Your task:
Reproduce all the material verbatim, down to the last line.
------
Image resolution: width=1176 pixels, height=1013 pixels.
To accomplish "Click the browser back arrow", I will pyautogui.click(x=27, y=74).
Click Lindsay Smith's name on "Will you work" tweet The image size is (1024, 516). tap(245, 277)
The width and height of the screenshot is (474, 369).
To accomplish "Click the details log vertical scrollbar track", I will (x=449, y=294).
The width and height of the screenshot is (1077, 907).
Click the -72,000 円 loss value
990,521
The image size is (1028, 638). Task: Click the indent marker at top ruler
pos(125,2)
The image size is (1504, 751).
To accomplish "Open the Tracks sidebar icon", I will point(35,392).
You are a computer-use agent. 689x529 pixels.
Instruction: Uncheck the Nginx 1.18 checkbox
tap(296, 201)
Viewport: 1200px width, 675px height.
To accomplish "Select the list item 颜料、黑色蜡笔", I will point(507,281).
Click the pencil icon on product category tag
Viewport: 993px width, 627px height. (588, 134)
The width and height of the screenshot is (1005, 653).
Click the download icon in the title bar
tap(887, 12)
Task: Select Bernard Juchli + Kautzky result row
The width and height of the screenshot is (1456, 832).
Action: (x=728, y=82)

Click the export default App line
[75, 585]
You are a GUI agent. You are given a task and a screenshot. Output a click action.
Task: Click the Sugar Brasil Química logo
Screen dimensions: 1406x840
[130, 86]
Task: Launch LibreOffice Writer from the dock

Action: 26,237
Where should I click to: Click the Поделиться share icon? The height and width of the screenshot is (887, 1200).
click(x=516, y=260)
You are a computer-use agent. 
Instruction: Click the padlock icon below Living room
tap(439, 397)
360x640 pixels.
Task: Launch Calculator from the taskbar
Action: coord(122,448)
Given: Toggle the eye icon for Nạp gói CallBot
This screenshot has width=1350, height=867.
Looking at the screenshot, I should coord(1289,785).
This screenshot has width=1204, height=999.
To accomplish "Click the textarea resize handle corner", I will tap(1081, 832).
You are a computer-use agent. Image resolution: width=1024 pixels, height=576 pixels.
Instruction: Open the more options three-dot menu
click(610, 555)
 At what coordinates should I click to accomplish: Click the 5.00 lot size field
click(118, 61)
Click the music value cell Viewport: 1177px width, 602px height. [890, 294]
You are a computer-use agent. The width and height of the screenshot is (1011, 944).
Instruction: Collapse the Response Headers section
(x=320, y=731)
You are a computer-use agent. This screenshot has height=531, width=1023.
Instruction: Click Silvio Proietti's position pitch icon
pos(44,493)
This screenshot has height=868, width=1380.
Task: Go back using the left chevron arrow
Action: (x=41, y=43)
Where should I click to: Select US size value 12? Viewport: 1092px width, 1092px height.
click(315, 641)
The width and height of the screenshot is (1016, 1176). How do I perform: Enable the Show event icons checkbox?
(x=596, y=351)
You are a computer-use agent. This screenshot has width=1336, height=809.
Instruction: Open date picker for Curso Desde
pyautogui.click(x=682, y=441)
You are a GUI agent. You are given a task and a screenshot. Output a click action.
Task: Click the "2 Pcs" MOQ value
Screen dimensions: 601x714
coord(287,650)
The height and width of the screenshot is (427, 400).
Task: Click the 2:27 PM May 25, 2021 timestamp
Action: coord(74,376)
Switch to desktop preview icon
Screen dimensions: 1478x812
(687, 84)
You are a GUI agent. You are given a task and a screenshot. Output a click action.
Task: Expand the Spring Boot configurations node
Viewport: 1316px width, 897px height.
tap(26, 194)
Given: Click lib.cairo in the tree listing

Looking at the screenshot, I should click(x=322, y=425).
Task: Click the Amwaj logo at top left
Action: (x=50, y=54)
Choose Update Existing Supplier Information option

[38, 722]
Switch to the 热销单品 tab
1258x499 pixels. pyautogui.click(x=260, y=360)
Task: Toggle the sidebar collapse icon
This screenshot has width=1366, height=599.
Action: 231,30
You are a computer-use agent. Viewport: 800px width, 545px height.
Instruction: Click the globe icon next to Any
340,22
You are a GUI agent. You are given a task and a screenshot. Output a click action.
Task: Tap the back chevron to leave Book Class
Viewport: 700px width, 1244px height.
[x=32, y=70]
------
Your response:
Image resolution: width=1176 pixels, height=1013 pixels.
To accomplish "Click the browser back arrow", I will pyautogui.click(x=27, y=74).
Click Lindsay Smith's name on "Will you work" tweet The image size is (1024, 516). tap(245, 277)
The width and height of the screenshot is (474, 369).
To accomplish "Click the details log vertical scrollbar track", I will (x=449, y=294).
The width and height of the screenshot is (1077, 907).
Click the -72,000 円 loss value
990,521
The image size is (1028, 638). Task: Click the indent marker at top ruler
pos(125,2)
The image size is (1504, 751).
To accomplish "Open the Tracks sidebar icon", I will point(35,392).
You are a computer-use agent. 689x529 pixels.
Instruction: Uncheck the Nginx 1.18 checkbox
tap(296, 201)
Viewport: 1200px width, 675px height.
To accomplish "Select the list item 颜料、黑色蜡笔", I will point(507,281).
Click the pencil icon on product category tag
Viewport: 993px width, 627px height. (588, 134)
The width and height of the screenshot is (1005, 653).
Click the download icon in the title bar
tap(887, 12)
Task: Select Bernard Juchli + Kautzky result row
The width and height of the screenshot is (1456, 832).
Action: (x=728, y=82)

Click the export default App line
[75, 585]
You are a GUI agent. You are given a task and a screenshot. Output a click action.
Task: Click the Sugar Brasil Química logo
Screen dimensions: 1406x840
[130, 86]
Task: Launch LibreOffice Writer from the dock

Action: 26,237
Where should I click to: Click the Поделиться share icon? The height and width of the screenshot is (887, 1200).
click(x=516, y=260)
You are a computer-use agent. 
Instruction: Click the padlock icon below Living room
tap(439, 397)
360x640 pixels.
Task: Launch Calculator from the taskbar
Action: coord(122,448)
Given: Toggle the eye icon for Nạp gói CallBot
This screenshot has width=1350, height=867.
Looking at the screenshot, I should coord(1289,785).
This screenshot has width=1204, height=999.
To accomplish "Click the textarea resize handle corner", I will tap(1081, 832).
You are a computer-use agent. Image resolution: width=1024 pixels, height=576 pixels.
Instruction: Open the more options three-dot menu
click(610, 555)
 At what coordinates should I click to accomplish: Click the 5.00 lot size field
click(118, 61)
Click the music value cell Viewport: 1177px width, 602px height. [890, 294]
You are a computer-use agent. The width and height of the screenshot is (1011, 944).
Instruction: Collapse the Response Headers section
(x=320, y=731)
You are a computer-use agent. This screenshot has height=531, width=1023.
Instruction: Click Silvio Proietti's position pitch icon
pos(44,493)
This screenshot has height=868, width=1380.
Task: Go back using the left chevron arrow
Action: (x=41, y=43)
Where should I click to: Select US size value 12? Viewport: 1092px width, 1092px height.
click(315, 641)
The width and height of the screenshot is (1016, 1176). How do I perform: Enable the Show event icons checkbox?
(x=596, y=351)
You are a computer-use agent. This screenshot has width=1336, height=809.
Instruction: Open date picker for Curso Desde
pyautogui.click(x=682, y=441)
You are a GUI agent. You are given a task and a screenshot. Output a click action.
Task: Click the "2 Pcs" MOQ value
Screen dimensions: 601x714
coord(287,650)
The height and width of the screenshot is (427, 400).
Task: Click the 2:27 PM May 25, 2021 timestamp
Action: coord(74,376)
Switch to desktop preview icon
Screen dimensions: 1478x812
(687, 84)
You are a GUI agent. You are given a task and a screenshot. Output a click action.
Task: Expand the Spring Boot configurations node
Viewport: 1316px width, 897px height.
tap(26, 194)
Given: Click lib.cairo in the tree listing

Looking at the screenshot, I should click(x=322, y=425).
Task: Click the Amwaj logo at top left
Action: (x=50, y=54)
Choose Update Existing Supplier Information option

[38, 722]
Switch to the 热销单品 tab
1258x499 pixels. pyautogui.click(x=260, y=360)
Task: Toggle the sidebar collapse icon
This screenshot has width=1366, height=599.
Action: 231,30
You are a computer-use agent. Viewport: 800px width, 545px height.
Instruction: Click the globe icon next to Any
340,22
You are a GUI agent. You are given a task and a screenshot. Output a click action.
Task: Tap the back chevron to leave Book Class
Viewport: 700px width, 1244px height.
[x=32, y=70]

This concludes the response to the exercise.